Monday, August 13, 2018

A is for Astronaut - the joy of reading several books at once

There's a stack of books sitting on the stairs.  They look at me reproachfully as I bought them back in June celebrating a permanent job.  Since then, they have sat there.  I waded through the "for and against" books on christians and homosexuality and ended up more confused and certain only of the fact that 6 -7 passages in the bible weigh against a fat volume of verses on social ethics and justice.  All of which I probably tramp over on a daily basis, as a comparatively - and that feels a bit of a joke - fat cat westerner.  A wiser friend tells me both sides of the argument sound convincing which is very true.  There is also a book on "cold case christianity" which I leant to someone and wanted to read,  so re ordered one night and so haven't got round to yet

The actual reading is the leaning pile in the front room, cosily sandwiched between the gas fire and the sofa, which accumulates bookmarks, coffee cups if I am not careful and junk if I am miserable - I am tidy to a fault so I am starting to realise that when paperwork and admin pile up, I need to listen to my heart and say hello to what's going on in there!  I know - I want a holiday - it's starting to be good walking season and the peak district walk is 6 weeks away.

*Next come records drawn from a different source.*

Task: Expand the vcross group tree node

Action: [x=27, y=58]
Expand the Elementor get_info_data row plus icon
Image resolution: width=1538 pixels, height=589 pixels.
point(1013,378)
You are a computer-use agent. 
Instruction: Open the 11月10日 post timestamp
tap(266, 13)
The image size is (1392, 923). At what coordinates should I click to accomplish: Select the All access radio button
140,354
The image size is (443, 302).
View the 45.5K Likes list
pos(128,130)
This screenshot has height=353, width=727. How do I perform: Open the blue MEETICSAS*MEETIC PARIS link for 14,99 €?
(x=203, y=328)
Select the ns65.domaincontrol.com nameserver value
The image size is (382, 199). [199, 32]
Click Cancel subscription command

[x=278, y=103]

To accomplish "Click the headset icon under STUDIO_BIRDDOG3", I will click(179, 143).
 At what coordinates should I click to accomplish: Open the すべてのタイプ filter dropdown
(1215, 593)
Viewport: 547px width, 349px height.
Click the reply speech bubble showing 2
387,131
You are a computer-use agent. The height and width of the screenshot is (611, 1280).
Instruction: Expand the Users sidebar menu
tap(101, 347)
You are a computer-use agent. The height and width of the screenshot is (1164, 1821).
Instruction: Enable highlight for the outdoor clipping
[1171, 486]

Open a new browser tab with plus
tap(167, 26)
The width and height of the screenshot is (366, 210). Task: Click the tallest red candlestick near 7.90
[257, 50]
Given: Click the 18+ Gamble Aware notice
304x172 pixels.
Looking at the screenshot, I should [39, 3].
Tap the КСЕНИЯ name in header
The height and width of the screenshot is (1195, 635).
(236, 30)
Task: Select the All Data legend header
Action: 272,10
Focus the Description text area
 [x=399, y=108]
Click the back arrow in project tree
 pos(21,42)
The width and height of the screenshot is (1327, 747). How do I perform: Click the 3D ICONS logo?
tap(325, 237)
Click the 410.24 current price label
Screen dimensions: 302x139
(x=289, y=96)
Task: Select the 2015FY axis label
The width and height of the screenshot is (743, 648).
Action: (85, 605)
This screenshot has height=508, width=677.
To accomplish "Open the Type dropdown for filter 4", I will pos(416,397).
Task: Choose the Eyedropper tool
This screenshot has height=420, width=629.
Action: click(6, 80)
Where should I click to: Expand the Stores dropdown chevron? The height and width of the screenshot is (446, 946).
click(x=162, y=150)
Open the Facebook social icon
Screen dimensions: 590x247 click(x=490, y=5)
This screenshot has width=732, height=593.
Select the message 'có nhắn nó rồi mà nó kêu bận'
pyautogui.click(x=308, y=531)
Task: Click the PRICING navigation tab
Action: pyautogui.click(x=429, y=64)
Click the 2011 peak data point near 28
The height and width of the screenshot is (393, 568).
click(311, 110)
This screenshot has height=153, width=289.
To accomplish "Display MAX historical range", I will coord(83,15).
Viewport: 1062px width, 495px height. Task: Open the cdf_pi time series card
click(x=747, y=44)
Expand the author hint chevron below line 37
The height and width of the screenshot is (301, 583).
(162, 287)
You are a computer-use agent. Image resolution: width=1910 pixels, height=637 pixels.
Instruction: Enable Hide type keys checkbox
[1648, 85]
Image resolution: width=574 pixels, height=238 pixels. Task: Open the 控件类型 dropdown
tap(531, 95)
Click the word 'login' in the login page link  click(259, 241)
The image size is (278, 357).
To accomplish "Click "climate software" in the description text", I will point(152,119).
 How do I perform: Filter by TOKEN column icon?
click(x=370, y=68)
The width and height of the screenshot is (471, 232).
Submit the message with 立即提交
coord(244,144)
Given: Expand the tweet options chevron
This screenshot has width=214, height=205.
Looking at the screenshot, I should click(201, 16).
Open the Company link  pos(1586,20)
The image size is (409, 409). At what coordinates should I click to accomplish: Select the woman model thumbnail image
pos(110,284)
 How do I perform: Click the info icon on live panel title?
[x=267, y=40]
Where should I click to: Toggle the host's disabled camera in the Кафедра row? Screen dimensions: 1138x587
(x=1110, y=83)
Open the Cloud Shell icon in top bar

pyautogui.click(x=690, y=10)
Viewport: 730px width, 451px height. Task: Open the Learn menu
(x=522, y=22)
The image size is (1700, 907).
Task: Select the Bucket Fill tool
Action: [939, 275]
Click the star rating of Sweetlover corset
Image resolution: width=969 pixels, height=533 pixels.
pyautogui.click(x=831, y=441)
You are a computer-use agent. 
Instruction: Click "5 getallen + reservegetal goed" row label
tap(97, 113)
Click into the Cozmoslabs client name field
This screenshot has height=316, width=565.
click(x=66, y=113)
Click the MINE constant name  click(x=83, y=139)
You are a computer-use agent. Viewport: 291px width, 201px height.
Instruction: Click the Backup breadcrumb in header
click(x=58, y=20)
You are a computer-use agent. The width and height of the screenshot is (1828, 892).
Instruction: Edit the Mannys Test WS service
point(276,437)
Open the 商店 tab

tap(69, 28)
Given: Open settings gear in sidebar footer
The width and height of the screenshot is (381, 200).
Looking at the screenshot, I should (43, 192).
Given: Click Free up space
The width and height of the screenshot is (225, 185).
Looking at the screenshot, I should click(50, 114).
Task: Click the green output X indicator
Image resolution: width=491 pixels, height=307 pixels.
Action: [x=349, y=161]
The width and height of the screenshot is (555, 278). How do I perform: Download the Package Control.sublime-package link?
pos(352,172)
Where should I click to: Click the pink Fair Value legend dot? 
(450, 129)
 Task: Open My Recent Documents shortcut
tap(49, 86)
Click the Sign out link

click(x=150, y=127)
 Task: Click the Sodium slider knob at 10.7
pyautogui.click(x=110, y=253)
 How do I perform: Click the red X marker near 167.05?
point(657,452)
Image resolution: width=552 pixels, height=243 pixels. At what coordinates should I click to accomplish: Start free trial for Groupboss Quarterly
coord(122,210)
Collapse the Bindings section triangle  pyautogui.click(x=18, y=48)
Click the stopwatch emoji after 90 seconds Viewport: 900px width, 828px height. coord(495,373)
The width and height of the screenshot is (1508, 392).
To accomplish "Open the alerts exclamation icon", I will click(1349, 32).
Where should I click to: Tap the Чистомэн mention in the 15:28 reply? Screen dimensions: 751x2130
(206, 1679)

So I am actually reading "ask an astronaut" by Tim Peake, which is truly lovely.  I would have adored it as a teenager - child/adult questions to an astronaut : how do you go to the loo in space, what do you eat in space, what happens to the rubbish, lots of more technical stuff and pictures and diagrams.  What's not to like? I've also just finished the railway detective which is about murder in Victorian times; a dastardly plot to blow up the Great Exhibition and take on the train builders.  Extremely enjoyable feel good fiction.  And I have on order from the library "living with a black dog" by Matthew Johnstone and an autobiography of Professor Dame Sue Black whose more serious work I will struggle with but whose views on death I look forward to reading!  A life without reading can't be much fun.